(Saved data entries)

=-=-=

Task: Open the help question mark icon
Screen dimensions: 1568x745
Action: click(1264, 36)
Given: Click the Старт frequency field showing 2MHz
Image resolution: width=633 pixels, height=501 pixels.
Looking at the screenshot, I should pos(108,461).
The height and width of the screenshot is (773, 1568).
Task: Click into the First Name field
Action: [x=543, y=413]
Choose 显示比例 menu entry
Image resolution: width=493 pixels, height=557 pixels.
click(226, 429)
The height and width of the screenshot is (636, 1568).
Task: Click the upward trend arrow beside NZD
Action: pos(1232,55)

=-=-=

*Try it*. Retype every line up to and including the one that contains "Given: Click the", beginning at the first line of the records, with no edits.

*Exercise solution*.
Task: Open the help question mark icon
Screen dimensions: 1568x745
Action: click(1264, 36)
Given: Click the Старт frequency field showing 2MHz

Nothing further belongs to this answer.